ClusterManagers.jl
ClusterManagers.jl copied to clipboard
Error launching workers: no such file or directory
I am running addprocs_sge even though my cluster is UGE. Not sure if this is the reason my code isn't working.
If I use an interactive node, I can do addprocs_sge
using ClusterManagers, Distributed
ClusterManagers.addprocs_sge(4; qsub_flags=`-l h_rt=24:00:00,h_data=4G,arch=intel\*`)
println("reached here!")
pmap(x->run(`hostname`),workers())
println("finished!")
julia> From worker 2: n7087
From worker 3: n6669
From worker 4: n6669
From worker 5: n7648
But if I put the above script in a julia file (get_distributed_nodes.jl) and try to qsub it, I get
Error launching workers
Base.IOError("could not spawn `qsub -N julia-25745 -wd /u/home/b/biona001 -terse -j y -R y -t 1-4 -V -l 'h_rt=24:00:00,h_data=4G,arch=intel*'`: no such file or directory (ENOENT)", -2)
reached here!
finished!
I also made this discourse issue but didn't get any response as of now....
Any tip is appreciated.
I contacted cluster admins and this is his response:
SGE's "qsub" command normally is followed by a file name (i.e. job script), to be submitted by the "qsub" command, unless the content of the script is sent to qsub by the (Linux) pipe mechanism.
Perhaps that gives a hint on what's wrong?
:shrug: I don't use this cluster manager, sorry
I have to do module load slurm before I invoke julia and ClusterManagers.
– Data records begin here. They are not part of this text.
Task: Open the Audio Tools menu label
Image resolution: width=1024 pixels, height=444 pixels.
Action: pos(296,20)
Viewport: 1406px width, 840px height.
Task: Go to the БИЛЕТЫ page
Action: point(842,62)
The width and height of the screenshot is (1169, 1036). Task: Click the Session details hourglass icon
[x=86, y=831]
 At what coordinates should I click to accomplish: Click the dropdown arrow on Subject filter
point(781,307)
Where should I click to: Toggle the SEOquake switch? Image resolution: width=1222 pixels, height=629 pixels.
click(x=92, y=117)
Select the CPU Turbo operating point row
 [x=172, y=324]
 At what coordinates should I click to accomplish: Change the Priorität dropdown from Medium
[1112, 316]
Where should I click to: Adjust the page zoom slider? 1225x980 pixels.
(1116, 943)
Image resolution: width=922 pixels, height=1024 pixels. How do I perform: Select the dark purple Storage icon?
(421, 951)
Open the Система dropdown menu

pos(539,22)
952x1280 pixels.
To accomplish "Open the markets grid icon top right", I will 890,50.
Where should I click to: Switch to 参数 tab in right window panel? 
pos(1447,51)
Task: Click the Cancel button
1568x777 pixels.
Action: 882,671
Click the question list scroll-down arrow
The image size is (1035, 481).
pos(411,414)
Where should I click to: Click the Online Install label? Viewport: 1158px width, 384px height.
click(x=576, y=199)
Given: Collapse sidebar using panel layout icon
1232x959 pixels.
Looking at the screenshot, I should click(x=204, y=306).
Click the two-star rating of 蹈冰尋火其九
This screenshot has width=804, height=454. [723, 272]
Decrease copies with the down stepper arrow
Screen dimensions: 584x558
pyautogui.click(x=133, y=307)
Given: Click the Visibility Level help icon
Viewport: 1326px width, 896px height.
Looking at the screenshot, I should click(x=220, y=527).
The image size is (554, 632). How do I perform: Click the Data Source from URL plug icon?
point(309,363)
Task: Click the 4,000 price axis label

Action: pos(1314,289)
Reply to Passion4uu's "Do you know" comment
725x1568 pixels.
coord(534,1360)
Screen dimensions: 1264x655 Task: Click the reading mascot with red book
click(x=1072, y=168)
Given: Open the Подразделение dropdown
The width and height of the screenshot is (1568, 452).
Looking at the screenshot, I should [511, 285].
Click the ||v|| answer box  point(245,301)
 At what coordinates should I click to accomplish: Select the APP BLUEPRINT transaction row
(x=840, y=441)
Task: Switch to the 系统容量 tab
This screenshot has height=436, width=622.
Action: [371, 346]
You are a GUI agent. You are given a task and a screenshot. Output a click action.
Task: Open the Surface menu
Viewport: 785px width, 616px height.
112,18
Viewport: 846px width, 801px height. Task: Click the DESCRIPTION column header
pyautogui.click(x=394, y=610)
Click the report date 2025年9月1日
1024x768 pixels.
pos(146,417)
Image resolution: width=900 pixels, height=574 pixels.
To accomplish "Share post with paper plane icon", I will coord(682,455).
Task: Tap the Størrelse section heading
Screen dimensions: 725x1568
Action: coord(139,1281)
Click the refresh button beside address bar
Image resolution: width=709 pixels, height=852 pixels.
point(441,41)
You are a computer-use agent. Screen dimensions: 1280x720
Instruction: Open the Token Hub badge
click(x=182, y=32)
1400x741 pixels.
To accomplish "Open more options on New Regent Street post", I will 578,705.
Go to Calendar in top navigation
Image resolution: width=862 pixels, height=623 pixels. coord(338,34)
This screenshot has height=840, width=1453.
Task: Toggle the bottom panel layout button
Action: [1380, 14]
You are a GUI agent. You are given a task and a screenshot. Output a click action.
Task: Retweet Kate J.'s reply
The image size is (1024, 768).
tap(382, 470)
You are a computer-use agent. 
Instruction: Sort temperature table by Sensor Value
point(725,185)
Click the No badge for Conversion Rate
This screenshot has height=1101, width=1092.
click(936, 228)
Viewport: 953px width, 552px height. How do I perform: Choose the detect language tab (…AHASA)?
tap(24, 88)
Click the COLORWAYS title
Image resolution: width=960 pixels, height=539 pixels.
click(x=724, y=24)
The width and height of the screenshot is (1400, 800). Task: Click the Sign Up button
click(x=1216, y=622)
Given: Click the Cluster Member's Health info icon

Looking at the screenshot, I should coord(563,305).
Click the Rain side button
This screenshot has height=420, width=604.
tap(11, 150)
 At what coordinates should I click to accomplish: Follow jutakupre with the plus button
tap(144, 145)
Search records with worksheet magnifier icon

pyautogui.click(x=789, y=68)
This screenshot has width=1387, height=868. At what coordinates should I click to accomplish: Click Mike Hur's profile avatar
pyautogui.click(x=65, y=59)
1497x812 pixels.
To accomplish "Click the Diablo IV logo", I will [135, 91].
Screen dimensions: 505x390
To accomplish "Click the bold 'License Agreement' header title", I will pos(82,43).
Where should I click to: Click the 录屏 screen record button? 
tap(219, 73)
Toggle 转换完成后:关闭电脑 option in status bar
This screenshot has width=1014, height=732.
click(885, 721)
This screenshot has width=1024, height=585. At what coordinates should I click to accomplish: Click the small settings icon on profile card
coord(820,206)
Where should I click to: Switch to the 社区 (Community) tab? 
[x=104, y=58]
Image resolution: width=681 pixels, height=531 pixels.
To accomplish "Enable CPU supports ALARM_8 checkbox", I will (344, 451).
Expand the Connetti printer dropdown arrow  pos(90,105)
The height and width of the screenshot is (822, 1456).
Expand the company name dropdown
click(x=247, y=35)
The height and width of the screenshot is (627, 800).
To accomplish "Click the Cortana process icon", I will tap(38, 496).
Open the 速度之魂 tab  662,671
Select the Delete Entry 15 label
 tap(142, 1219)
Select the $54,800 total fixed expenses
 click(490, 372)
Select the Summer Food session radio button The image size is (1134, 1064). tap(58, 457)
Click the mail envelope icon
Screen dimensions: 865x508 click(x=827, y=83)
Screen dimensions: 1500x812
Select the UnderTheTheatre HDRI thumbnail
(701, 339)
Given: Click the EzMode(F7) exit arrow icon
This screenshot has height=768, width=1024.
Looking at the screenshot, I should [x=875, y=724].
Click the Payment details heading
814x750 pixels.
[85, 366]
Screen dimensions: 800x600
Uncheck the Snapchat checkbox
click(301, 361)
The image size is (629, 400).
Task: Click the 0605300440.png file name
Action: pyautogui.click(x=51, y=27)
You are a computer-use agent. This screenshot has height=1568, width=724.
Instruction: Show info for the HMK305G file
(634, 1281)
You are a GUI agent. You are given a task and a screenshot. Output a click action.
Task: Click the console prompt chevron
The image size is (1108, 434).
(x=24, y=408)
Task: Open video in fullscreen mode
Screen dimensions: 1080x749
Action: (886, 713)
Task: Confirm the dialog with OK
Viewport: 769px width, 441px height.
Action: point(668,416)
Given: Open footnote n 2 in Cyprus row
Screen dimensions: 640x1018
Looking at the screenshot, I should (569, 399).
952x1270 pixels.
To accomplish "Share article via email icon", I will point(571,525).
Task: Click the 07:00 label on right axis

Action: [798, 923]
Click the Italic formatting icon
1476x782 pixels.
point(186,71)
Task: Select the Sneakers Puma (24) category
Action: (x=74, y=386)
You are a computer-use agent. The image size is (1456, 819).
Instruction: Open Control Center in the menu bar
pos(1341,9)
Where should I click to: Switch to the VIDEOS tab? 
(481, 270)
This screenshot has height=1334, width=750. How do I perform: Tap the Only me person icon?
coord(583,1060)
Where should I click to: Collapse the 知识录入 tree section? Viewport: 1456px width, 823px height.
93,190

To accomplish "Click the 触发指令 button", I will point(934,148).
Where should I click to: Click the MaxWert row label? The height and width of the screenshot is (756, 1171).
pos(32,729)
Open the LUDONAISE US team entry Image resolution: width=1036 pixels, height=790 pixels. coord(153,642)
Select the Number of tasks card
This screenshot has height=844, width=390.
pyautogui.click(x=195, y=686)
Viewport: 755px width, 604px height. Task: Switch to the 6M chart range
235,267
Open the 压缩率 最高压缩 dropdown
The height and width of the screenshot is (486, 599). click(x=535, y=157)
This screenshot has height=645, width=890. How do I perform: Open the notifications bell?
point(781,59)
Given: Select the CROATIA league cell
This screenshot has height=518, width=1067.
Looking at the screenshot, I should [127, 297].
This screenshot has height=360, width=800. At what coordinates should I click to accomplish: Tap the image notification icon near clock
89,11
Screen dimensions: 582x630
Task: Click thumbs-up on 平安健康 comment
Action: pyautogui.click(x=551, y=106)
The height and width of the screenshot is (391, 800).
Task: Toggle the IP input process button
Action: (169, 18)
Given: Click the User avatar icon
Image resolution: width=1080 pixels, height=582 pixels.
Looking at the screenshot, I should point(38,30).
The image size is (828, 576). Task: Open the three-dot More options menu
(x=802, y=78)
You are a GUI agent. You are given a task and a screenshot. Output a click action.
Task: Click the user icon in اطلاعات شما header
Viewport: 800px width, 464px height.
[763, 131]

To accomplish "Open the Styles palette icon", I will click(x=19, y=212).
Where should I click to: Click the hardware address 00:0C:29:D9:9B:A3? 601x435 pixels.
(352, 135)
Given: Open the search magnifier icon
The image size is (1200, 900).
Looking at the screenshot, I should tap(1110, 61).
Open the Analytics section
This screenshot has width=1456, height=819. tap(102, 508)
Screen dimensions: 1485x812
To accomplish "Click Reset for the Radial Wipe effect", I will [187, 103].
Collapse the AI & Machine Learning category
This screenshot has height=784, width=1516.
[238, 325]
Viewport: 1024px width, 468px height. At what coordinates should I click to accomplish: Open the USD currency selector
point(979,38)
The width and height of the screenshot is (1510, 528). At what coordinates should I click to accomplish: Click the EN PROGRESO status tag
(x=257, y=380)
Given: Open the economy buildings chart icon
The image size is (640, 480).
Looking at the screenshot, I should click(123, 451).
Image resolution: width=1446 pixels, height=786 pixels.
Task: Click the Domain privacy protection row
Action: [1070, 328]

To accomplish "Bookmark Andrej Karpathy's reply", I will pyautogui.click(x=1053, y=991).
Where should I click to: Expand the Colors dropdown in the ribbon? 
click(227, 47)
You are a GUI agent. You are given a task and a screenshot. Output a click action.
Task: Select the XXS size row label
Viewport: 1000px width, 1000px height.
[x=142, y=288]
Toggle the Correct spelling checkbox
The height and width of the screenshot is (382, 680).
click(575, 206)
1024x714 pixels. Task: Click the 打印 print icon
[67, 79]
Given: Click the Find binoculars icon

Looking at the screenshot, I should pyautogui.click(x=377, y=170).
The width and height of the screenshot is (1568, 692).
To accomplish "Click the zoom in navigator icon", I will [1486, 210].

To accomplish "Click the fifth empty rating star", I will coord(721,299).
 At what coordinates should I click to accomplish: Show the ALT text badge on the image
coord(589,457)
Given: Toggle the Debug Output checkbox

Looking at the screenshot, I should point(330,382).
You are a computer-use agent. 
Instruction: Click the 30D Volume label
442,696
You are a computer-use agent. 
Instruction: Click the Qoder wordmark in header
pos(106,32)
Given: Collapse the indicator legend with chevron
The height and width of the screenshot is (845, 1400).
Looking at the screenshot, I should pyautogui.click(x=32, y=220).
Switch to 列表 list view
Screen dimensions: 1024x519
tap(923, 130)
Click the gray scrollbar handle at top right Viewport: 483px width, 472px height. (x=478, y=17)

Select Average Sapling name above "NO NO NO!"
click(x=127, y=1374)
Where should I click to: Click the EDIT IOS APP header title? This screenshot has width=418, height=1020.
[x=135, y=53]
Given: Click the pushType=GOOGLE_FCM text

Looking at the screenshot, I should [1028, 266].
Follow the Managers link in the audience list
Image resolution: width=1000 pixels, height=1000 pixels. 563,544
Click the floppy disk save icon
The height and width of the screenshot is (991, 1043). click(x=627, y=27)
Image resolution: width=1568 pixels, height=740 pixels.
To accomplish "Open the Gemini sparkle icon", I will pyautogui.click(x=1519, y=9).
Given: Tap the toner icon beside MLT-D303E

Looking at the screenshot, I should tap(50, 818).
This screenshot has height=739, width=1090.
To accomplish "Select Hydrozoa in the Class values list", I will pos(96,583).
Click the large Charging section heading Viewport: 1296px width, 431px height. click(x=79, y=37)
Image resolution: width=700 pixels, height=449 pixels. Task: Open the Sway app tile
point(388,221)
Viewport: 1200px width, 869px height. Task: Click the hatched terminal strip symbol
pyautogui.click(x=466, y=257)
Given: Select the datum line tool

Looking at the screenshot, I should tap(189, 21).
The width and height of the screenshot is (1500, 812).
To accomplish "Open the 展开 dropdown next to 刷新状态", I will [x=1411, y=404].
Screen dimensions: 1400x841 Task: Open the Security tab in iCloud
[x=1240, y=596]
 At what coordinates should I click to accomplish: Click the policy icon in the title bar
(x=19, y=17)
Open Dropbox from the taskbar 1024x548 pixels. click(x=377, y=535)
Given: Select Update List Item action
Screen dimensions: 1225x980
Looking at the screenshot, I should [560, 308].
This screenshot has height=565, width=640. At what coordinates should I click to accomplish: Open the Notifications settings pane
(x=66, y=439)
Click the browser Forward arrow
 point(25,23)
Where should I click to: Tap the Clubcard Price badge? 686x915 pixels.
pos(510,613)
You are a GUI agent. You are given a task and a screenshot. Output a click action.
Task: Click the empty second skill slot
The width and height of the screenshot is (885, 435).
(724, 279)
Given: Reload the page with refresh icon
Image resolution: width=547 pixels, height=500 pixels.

If I forget, I get a similar error. Maybe that's your problem too?
I know this is old, but it looks like a similar problem has cropped up elsewhere.
I think it's just a confusing error message. The "no such file or directory" probably actually refers to qsub, rather than one of the arguments. That is, qsub is not on the PATH. That's why module load slurm (which presumably adds to the PATH appropriately) can solve this.
So seems like this isn't a ClusterManagers.jl issue? I'll close for now - feel free to reopen if I've misunderstood.